I say "seemingly" in the story summary because as all good fanboys and fangirls know, no hero is ever permanently expired in any of the periodical "death of our favorite hero" comic book publishing events. But that's o.k., because none of us really want to lose our heroes; the fun of these situations is seeing how the creative team that's assigned the task eventually resurrects our hero and explains the supposed demise in the first place. In that respect, this part five conclusion is both entertaining in its own right and provides a nice first act to the second and third acts of the play, the respective "coping with Spidey's death" and "hooray, our hero's back" segments of the story.

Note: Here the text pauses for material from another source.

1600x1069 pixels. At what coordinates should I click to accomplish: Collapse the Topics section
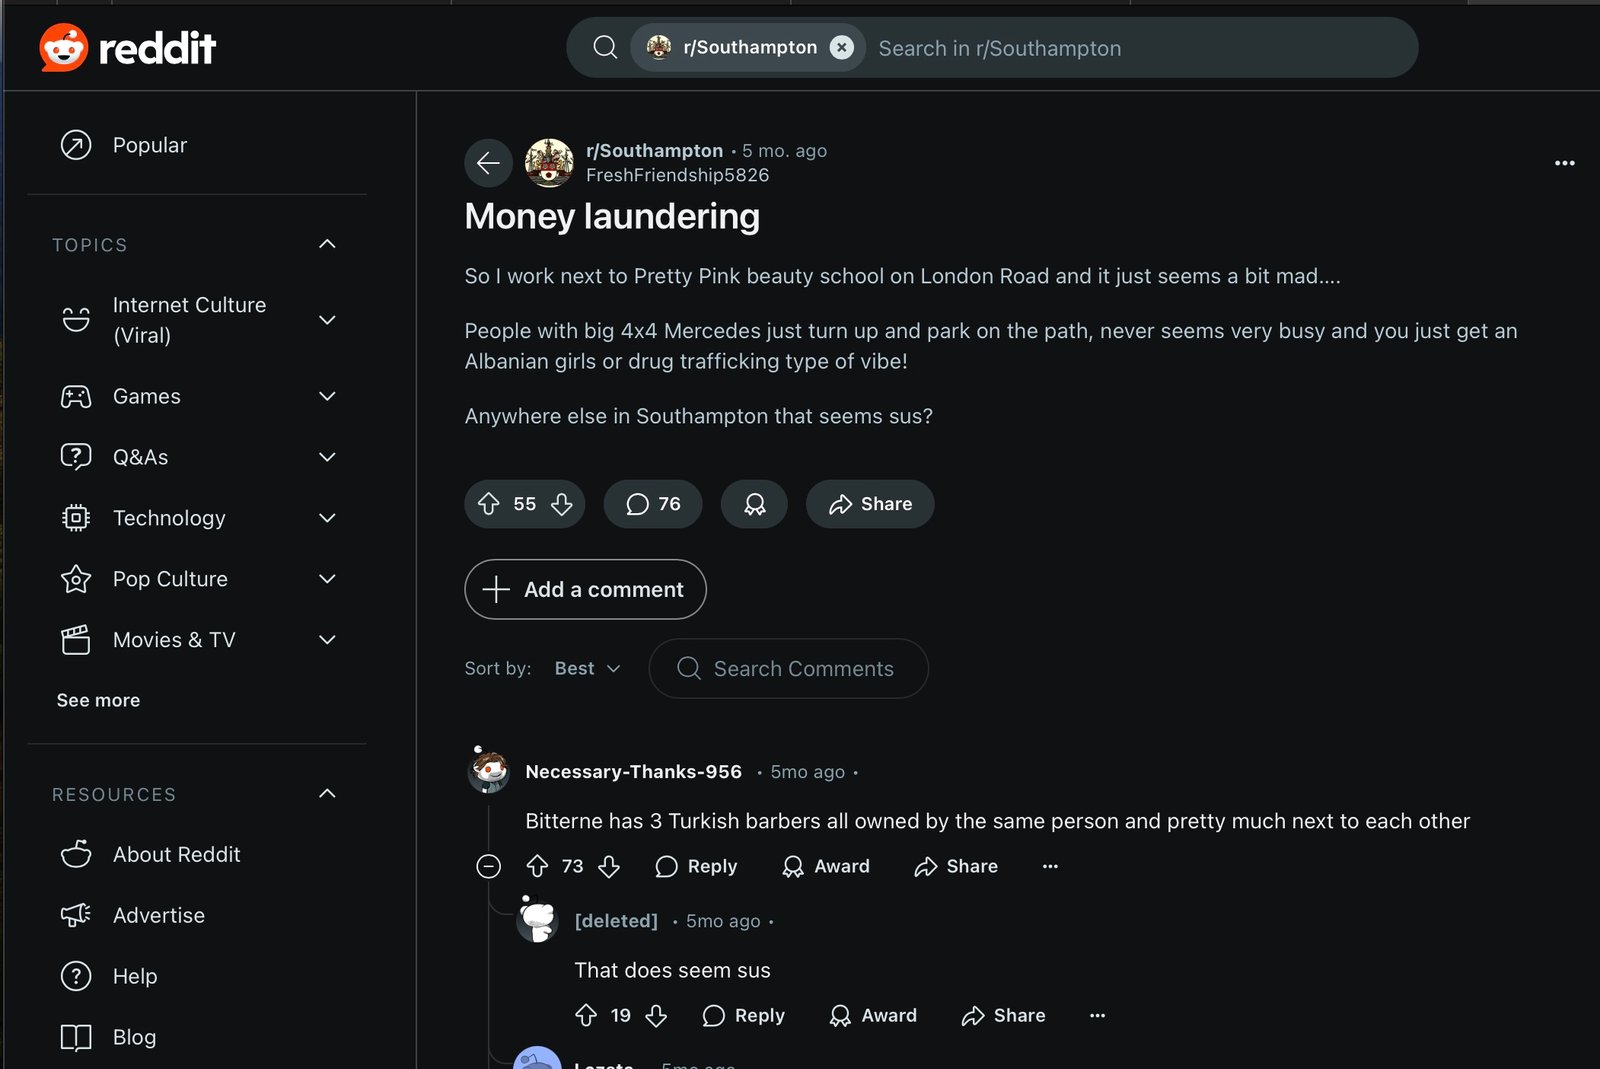click(327, 244)
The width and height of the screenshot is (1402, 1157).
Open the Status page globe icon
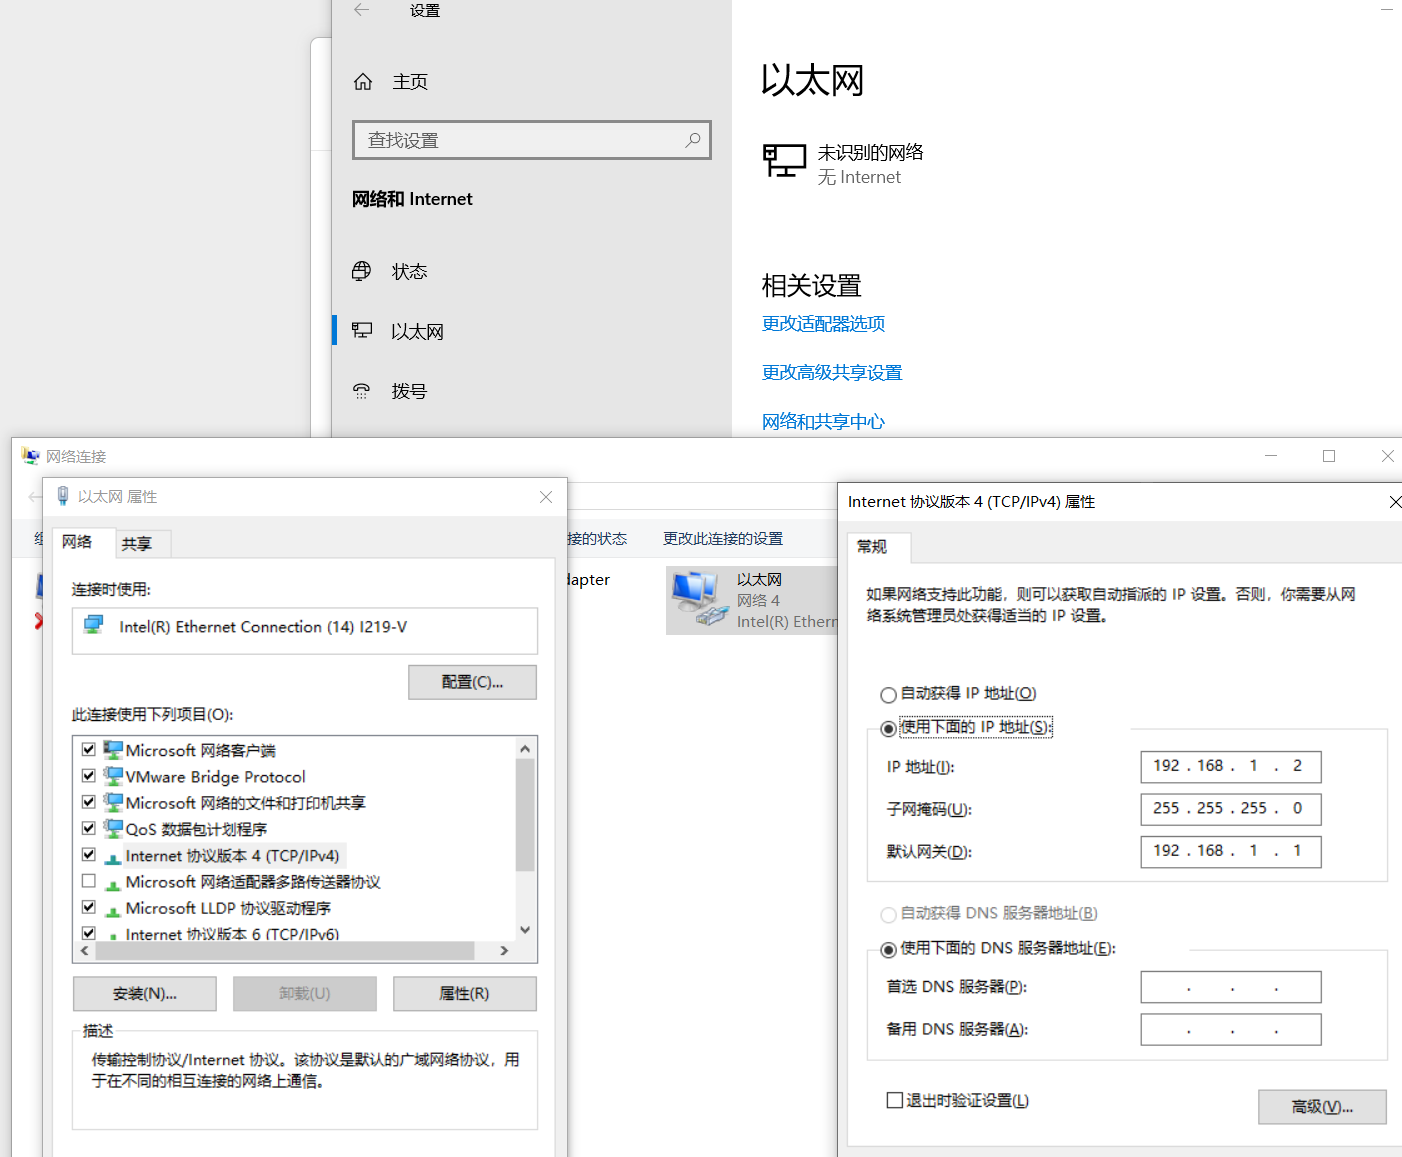(x=362, y=271)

A particular hats-off in issue #160 is deserved for A-list writer Bendis, who stretches out of his writing comfort zone with a tale light on his usual detailed dialogue and philosophical character rambling and heavier on old-fashioned Marvel Comics battle action. The result is a nice throwback style of storytelling that fits perfectly with entire "back to the future" teen years reboot of Spidey in this particular Ultimate comic book title.
So we're three-for-three this week, with another positive thumbs-up recommendation to add this entertaining and just-plain-fun issue of Ultimate Spider-Man to our growing pile of new comic books to read on that beach blanket!
Contest Winner Announcement!!!
Our latest contest asked you to correctly identify what the initial "S" stands for as President Harry S. Truman's middle name. We had quite a few correct entries, so via a roll of the dice our selected winner is (drumroll, please)...Erin O'Connor, who correctly tells us that the S stands for just that, the letter S! Truman's parents chose the letter S to honor both of his grandfathers, Anderson Shipp Truman and Solomon Young. Single initial middle names were a common historical practice among Scot-Irish immigrant families to America. The Bongo Congo panel of contest judges have also decided to award a second, honorary contest prize to Christian P. Mock, who is the only contest entrant who has the same name situation; Christian tells us that his folks also couldn't decide which grandparent to honor, thus giving him the middle name of the letter P! Congrats to both of our winners, who each receive a $10.00 gift certificate to That's Entertainment!
New Contest Announcement!!!
Let's take a break from trivia this week and have a comic/animation-related contest challenge. The Bongo Congo panel of contest judges was recently watching an episode of this past season's The Simpsons and was impressed how the writing quality of the show has maintained its strength over the many years of the show. As such, your challenge this week is to e-mail us at Gordon_A@msn.com telling us which episode of The Simpsons is your very favorite episode, and why. As always, our selected first prize winner will receive a $10.00 gift certificate to our favorite home-away-from-home, That's Entertainment!